[Start of section]

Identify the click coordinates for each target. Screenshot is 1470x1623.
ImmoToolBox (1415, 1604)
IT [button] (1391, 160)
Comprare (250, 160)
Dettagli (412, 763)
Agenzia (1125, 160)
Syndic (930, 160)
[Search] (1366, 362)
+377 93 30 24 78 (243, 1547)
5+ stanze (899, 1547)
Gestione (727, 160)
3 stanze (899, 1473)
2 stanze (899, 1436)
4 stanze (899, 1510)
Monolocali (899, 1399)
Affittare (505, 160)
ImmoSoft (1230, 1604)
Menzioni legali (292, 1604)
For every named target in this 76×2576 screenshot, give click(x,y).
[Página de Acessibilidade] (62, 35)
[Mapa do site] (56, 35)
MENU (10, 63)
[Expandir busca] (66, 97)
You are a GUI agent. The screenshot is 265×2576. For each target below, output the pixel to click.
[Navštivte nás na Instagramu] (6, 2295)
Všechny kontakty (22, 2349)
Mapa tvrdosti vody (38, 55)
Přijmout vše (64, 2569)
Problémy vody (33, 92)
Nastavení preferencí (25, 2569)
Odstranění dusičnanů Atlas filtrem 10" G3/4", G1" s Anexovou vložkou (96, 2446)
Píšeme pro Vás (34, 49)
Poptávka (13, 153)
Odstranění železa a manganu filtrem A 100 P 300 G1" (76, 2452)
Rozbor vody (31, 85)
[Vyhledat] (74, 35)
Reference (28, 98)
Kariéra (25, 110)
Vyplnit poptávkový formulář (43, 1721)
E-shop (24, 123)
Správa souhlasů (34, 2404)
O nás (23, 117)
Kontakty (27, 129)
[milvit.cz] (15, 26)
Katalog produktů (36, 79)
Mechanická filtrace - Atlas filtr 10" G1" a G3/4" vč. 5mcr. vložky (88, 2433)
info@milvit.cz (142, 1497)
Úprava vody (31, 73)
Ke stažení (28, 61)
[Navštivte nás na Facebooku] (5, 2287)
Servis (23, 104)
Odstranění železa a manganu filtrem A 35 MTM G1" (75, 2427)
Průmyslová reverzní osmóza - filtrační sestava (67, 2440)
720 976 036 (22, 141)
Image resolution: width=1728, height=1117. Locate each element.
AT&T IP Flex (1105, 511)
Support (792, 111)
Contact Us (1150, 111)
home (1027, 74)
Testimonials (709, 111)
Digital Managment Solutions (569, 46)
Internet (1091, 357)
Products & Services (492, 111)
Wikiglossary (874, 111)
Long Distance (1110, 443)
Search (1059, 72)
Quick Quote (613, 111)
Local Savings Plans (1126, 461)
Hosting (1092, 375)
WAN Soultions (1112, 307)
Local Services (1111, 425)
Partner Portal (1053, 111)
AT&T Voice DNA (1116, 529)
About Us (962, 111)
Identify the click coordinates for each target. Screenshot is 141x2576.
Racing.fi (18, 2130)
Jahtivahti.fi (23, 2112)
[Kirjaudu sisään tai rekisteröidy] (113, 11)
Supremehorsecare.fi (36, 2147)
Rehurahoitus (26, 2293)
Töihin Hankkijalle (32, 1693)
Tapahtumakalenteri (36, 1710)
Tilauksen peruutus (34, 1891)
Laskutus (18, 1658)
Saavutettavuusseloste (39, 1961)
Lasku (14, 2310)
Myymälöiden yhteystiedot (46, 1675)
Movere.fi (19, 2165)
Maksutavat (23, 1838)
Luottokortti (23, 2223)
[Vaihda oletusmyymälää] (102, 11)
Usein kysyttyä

[End of section]

■ **Assignment**: Set down every record above, word for word.

■ **Completed exercise**:
Identify the click coordinates for each target. Screenshot is 1470x1623.
ImmoToolBox (1415, 1604)
IT [button] (1391, 160)
Comprare (250, 160)
Dettagli (412, 763)
Agenzia (1125, 160)
Syndic (930, 160)
[Search] (1366, 362)
+377 93 30 24 78 (243, 1547)
5+ stanze (899, 1547)
Gestione (727, 160)
3 stanze (899, 1473)
2 stanze (899, 1436)
4 stanze (899, 1510)
Monolocali (899, 1399)
Affittare (505, 160)
ImmoSoft (1230, 1604)
Menzioni legali (292, 1604)
For every named target in this 76×2576 screenshot, give click(x,y).
[Página de Acessibilidade] (62, 35)
[Mapa do site] (56, 35)
MENU (10, 63)
[Expandir busca] (66, 97)
You are a GUI agent. The screenshot is 265×2576. For each target below, output the pixel to click.
[Navštivte nás na Instagramu] (6, 2295)
Všechny kontakty (22, 2349)
Mapa tvrdosti vody (38, 55)
Přijmout vše (64, 2569)
Problémy vody (33, 92)
Nastavení preferencí (25, 2569)
Odstranění dusičnanů Atlas filtrem 10" G3/4", G1" s Anexovou vložkou (96, 2446)
Píšeme pro Vás (34, 49)
Poptávka (13, 153)
Odstranění železa a manganu filtrem A 100 P 300 G1" (76, 2452)
Rozbor vody (31, 85)
[Vyhledat] (74, 35)
Reference (28, 98)
Kariéra (25, 110)
Vyplnit poptávkový formulář (43, 1721)
E-shop (24, 123)
Správa souhlasů (34, 2404)
O nás (23, 117)
Kontakty (27, 129)
[milvit.cz] (15, 26)
Katalog produktů (36, 79)
Mechanická filtrace - Atlas filtr 10" G1" a G3/4" vč. 5mcr. vložky (88, 2433)
info@milvit.cz (142, 1497)
Úprava vody (31, 73)
Ke stažení (28, 61)
[Navštivte nás na Facebooku] (5, 2287)
Servis (23, 104)
Odstranění železa a manganu filtrem A 35 MTM G1" (75, 2427)
Průmyslová reverzní osmóza - filtrační sestava (67, 2440)
720 976 036 (22, 141)
Image resolution: width=1728, height=1117. Locate each element.
AT&T IP Flex (1105, 511)
Support (792, 111)
Contact Us (1150, 111)
home (1027, 74)
Testimonials (709, 111)
Digital Managment Solutions (569, 46)
Internet (1091, 357)
Products & Services (492, 111)
Wikiglossary (874, 111)
Long Distance (1110, 443)
Search (1059, 72)
Quick Quote (613, 111)
Local Savings Plans (1126, 461)
Hosting (1092, 375)
WAN Soultions (1112, 307)
Local Services (1111, 425)
Partner Portal (1053, 111)
AT&T Voice DNA (1116, 529)
About Us (962, 111)
Identify the click coordinates for each target. Screenshot is 141x2576.
Racing.fi (18, 2130)
Jahtivahti.fi (23, 2112)
[Kirjaudu sisään tai rekisteröidy] (113, 11)
Supremehorsecare.fi (36, 2147)
Rehurahoitus (26, 2293)
Töihin Hankkijalle (32, 1693)
Tapahtumakalenteri (36, 1710)
Tilauksen peruutus (34, 1891)
Laskutus (18, 1658)
Saavutettavuusseloste (39, 1961)
Lasku (14, 2310)
Myymälöiden yhteystiedot (46, 1675)
Movere.fi (19, 2165)
Maksutavat (23, 1838)
Luottokortti (23, 2223)
[Vaihda oletusmyymälää] (102, 11)
Usein kysyttyä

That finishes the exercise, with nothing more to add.